■ **Your goal**:
Render the listing from the line with "Click the chevron" to the line with "tap(442, 113)" as a two-column CSV headed text and answer, giving each one a row with its text and its answer in separate quoted fields and line breaks turned into spaces. Leave the pictures out.

[BEGIN Records for the exercise]

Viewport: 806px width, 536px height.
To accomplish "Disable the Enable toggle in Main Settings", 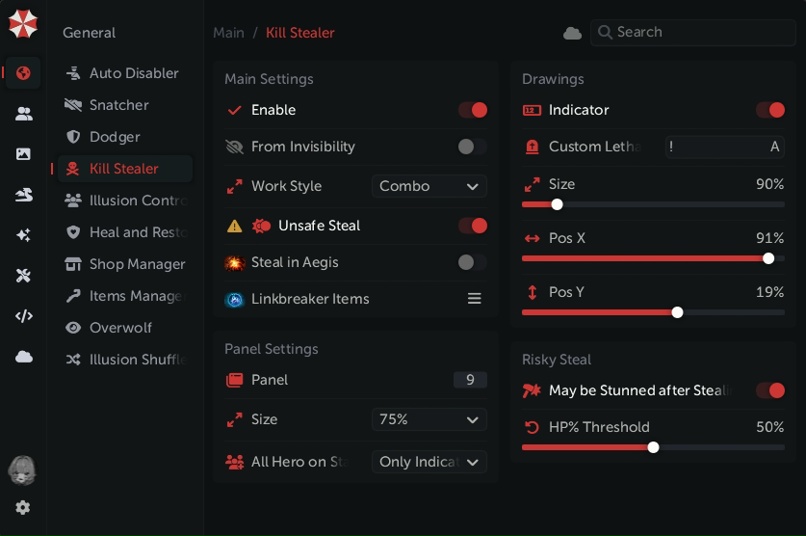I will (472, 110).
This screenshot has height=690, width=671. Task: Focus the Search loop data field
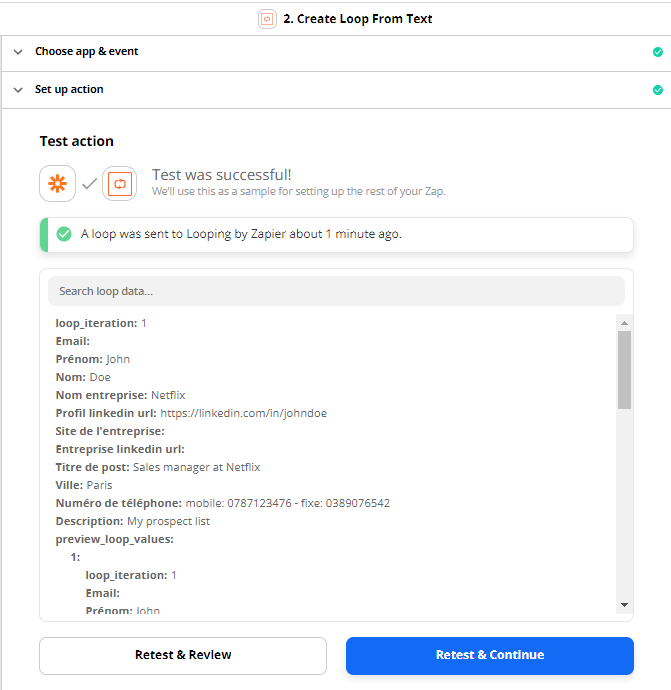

[END Records for the exercise]
[BEGIN Records for the exercise]

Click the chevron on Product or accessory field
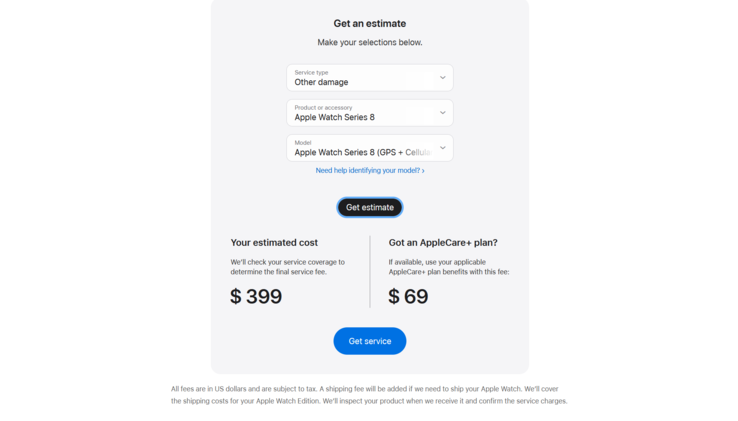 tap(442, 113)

[END Records for the exercise]

■ **Problem solution**:
text,answer
"Click the chevron on Product or accessory field","tap(442, 113)"